I'm revamping my company's service accounts, and we've discovered that some need to be able to log on locally, and some are OK with just logging in as a service. I've created two groups, SvcAcct_Restricted and SvcAcct_Full. "Restricted" is setup via GPO to be denied any form of interactive login. The "Full" group is a placeholder for now, but some stuff might get added to it later. I want each service account to be in ONE of the two groups. If a service account gets that needs full access gets added to the restricted group, services fail, phones ring, bosses blow things out of proportion, meetings meetings meetings, etc.

What I'd like to do is prevent any user account from being added to the "Restricted" group if it is already a member of "Full" and vice versa. I popped into advanced security settings, but didn't see anything that looked like "deny membership" and my Google-fu is weak today.

AD schema is at Windows 2008R2.

Any help is greatly appreciated!

  • Are you talking ~10 service accounts or ~10,000 .... I've never run across a feature like this.. so you are probably looking at a custom script for enforcement... – Daniel Widrick Jun 30 '15 at 17:08
  • I'm skeptical this is possible. Your best bet might be to build a powershell one-liner or script that checks group membership and flags or changes membership to make sure it's exclusive. – Todd Wilcox Jun 30 '15 at 17:17

There isn't built-in functionality in the product to do what you're looking for.

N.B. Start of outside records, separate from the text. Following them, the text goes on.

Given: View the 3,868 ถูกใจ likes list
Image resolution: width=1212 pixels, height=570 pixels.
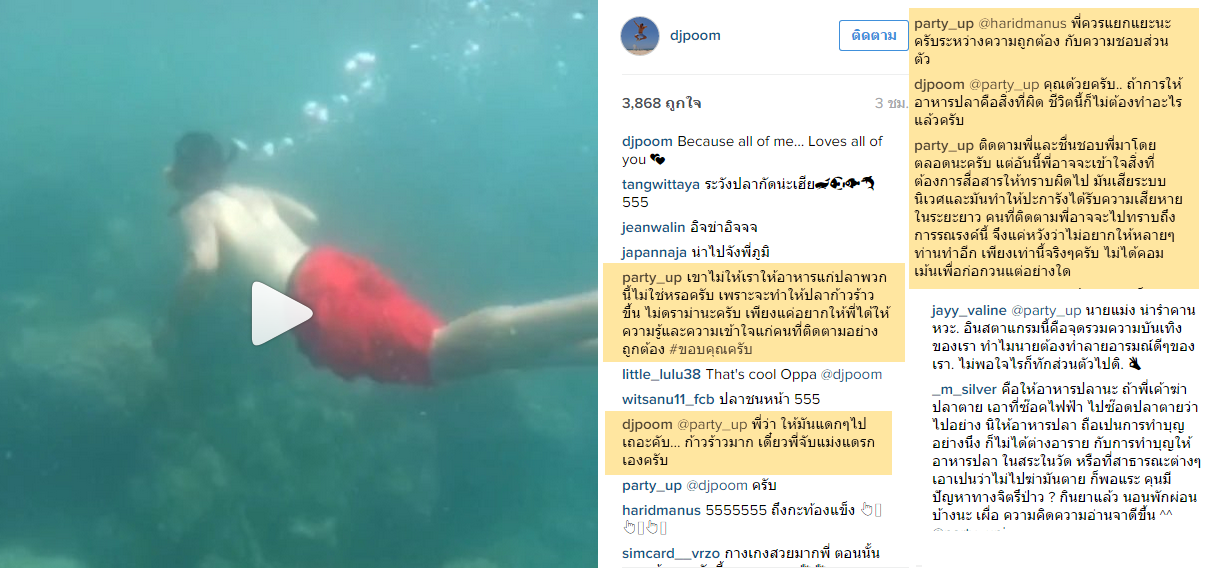Looking at the screenshot, I should 661,103.
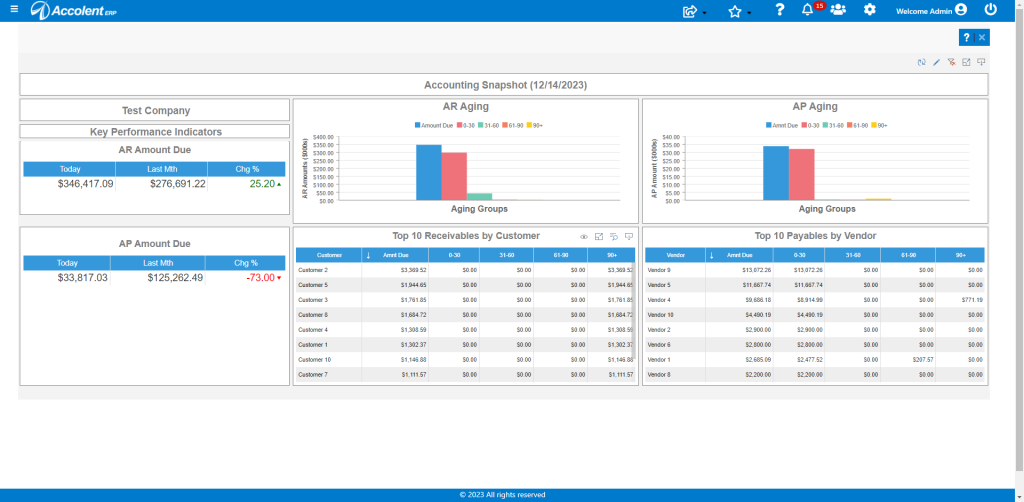The height and width of the screenshot is (502, 1024).
Task: Select the Customer column header
Action: coord(328,255)
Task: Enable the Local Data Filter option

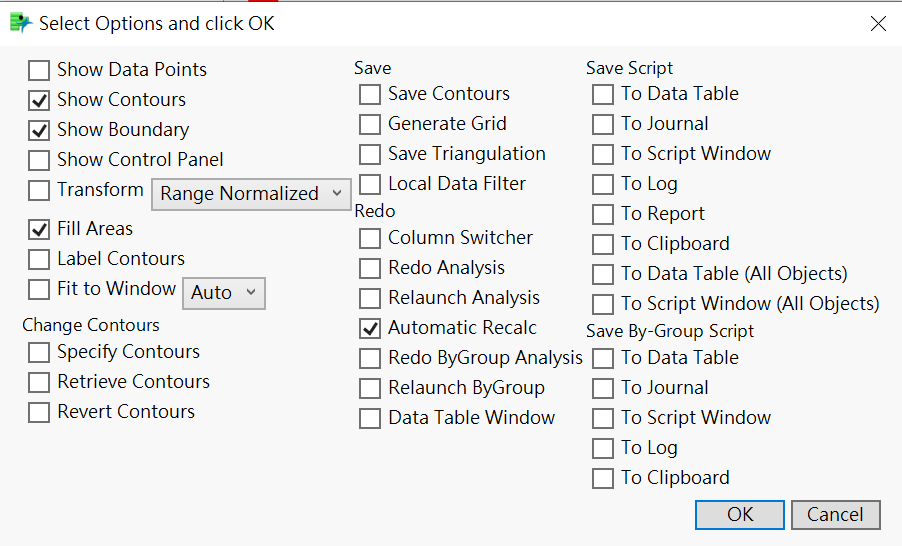Action: point(370,184)
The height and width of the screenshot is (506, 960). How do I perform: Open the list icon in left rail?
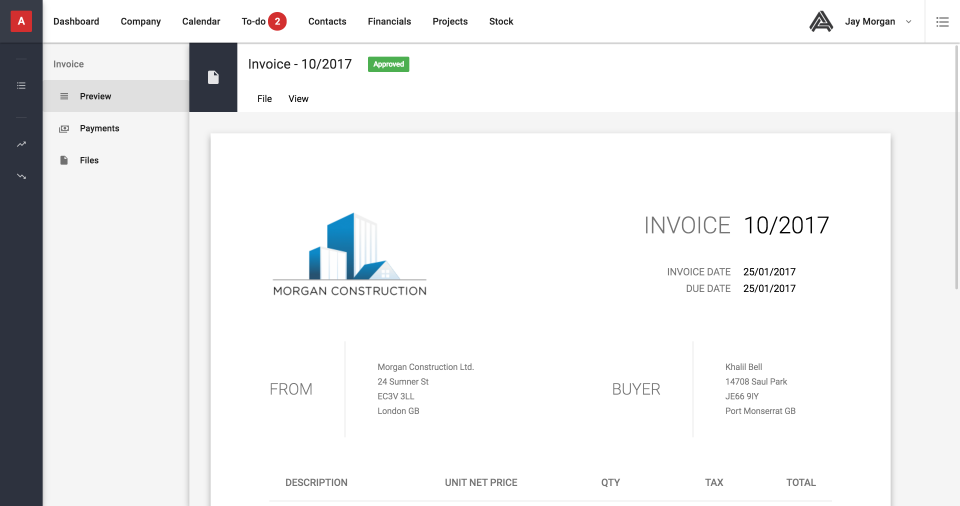point(21,86)
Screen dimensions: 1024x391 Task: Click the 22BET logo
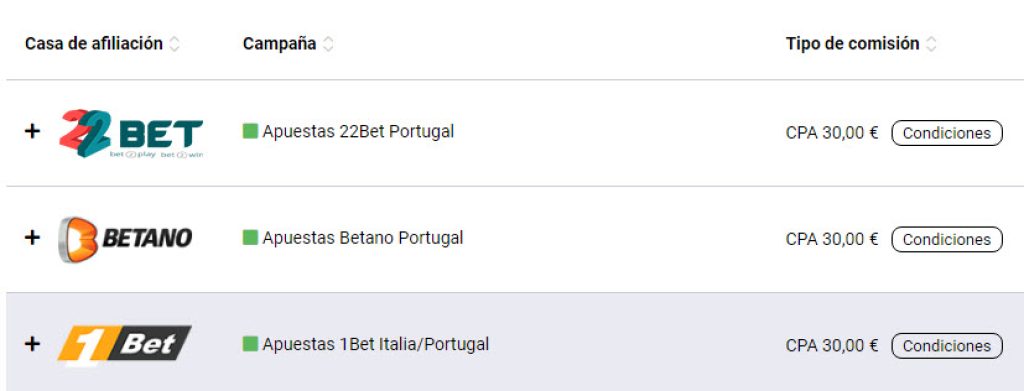click(131, 133)
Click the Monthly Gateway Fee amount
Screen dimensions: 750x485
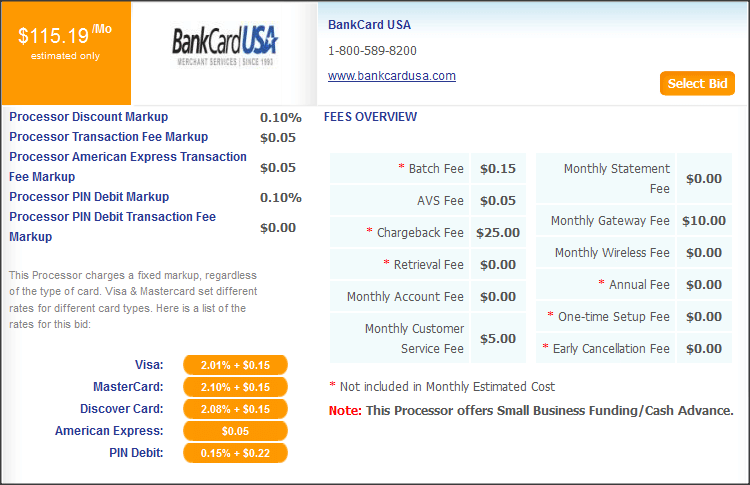(x=703, y=221)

Security groups don't have an ACL mechanism to control which members are added, only who can modify the membership. What you've got is an interesting conundrum. In the filesystem world Dynamic Access Control (DAC) could solve the problem you've got handily, but DAC-like boolean group membership functionality doesn't apply to privileges.

Your best bet is going to be to script something, unfortunately. You likely could write a script that receives change notifications to make its operation near-realtime, versus running on a set schedule.

There are bolt-on AD management systems that can do what you're looking for. They work by restricting group membership changes to only the AD management system's security context, forcing you to use the management system itself to perform group membership changes.

You could mock something like that up yourself for this one group, too. You could limit membership changes on your "Restricted" group to a specific security context, then run a script in that context that makes the membership changes.

Is there a good chance, knocking something together yourself like this that you could create vulnerabilities? Yes-- absolutely! Be careful, if you opt to do something like this.